在TT、PT和APTT测试过程中,去细胞化材料首先与富血小板血浆(platelet-rich plasma, PRP)中纤维蛋白原等血浆蛋白接触,此时材料表面吸附的血浆蛋白数量和牢固程度将直接影响随后血液—材料间的相互作用,对测量结果产生影响。在EPA组材料中,肝素分子呈纤毛状末端共价固定在ECM表面[7],这样纤维蛋白原首先吸附在了纤毛状的肝素分子上,而非ECM表面,纤毛的摆动性使吸附上的纤维蛋白原很容易在后续的洗涤过程中被洗脱掉。因此,EPA组材料的TT、PT和APTT测量值都超出了机器检测上限,同时,复钙时间也最长,在体外实验中表现出了优异的抗凝血性能。
在本研究中,我们探讨了三种温和反应条件下对去细胞化材料的肝素修饰方式。
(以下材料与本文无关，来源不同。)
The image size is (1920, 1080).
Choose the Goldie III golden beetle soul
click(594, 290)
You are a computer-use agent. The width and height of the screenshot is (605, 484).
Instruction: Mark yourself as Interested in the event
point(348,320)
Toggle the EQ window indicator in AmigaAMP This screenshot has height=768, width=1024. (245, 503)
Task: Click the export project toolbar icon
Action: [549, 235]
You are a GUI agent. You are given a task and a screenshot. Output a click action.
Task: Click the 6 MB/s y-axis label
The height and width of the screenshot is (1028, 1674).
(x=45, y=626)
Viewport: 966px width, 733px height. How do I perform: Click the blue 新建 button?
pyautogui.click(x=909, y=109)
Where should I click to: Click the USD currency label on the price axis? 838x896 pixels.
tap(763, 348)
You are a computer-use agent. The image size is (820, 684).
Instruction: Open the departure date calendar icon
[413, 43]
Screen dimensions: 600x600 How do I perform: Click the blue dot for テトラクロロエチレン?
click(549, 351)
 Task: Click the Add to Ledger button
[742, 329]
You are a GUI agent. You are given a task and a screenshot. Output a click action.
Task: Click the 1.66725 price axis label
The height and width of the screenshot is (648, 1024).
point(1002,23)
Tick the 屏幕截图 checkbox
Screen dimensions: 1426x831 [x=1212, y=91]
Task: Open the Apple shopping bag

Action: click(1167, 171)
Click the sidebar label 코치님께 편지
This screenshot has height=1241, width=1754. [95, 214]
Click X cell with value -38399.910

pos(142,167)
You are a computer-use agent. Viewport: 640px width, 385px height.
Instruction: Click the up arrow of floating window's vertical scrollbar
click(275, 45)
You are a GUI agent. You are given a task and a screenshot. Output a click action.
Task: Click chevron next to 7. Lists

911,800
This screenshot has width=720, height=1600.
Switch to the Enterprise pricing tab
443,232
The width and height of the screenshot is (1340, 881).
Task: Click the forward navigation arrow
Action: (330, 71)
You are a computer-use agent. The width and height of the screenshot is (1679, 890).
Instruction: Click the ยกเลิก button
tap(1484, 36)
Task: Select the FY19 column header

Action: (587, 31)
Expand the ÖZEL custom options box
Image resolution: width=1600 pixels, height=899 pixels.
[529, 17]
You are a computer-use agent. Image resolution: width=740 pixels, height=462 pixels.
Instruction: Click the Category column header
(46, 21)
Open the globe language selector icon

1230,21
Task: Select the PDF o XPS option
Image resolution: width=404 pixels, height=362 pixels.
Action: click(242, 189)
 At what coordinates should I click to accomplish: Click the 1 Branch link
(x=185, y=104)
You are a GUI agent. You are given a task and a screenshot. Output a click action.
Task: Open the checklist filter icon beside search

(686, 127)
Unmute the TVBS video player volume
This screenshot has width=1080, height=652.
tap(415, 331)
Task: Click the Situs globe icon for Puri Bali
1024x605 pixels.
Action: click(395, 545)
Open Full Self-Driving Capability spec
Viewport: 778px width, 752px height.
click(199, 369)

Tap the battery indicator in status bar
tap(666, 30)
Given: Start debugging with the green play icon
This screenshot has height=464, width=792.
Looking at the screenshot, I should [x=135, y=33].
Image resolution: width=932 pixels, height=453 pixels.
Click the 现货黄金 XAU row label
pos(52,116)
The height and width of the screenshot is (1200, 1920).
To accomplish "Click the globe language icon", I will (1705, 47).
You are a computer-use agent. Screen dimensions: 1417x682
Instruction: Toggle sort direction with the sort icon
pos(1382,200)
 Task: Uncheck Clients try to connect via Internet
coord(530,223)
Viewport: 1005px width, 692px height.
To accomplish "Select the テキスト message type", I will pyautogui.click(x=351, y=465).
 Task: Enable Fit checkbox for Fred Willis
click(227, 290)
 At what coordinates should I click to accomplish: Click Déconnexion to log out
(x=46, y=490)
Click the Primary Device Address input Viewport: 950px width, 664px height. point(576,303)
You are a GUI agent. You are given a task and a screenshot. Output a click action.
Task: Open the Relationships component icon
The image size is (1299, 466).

与对照组相比,实验组材料的血液相容性均获得了显著改善,特别是EPA组材料的血液相容性各项指标都明显优于其他两种修饰方法。通过肝素化修饰改善可植入去细胞化材料的血液相容性,是一项重大的技术改进,具有广阔的应用前景。当然,目前研究尚处于体外研究阶段,该技术的安全性和有效性还有待体内实验的进一步检验。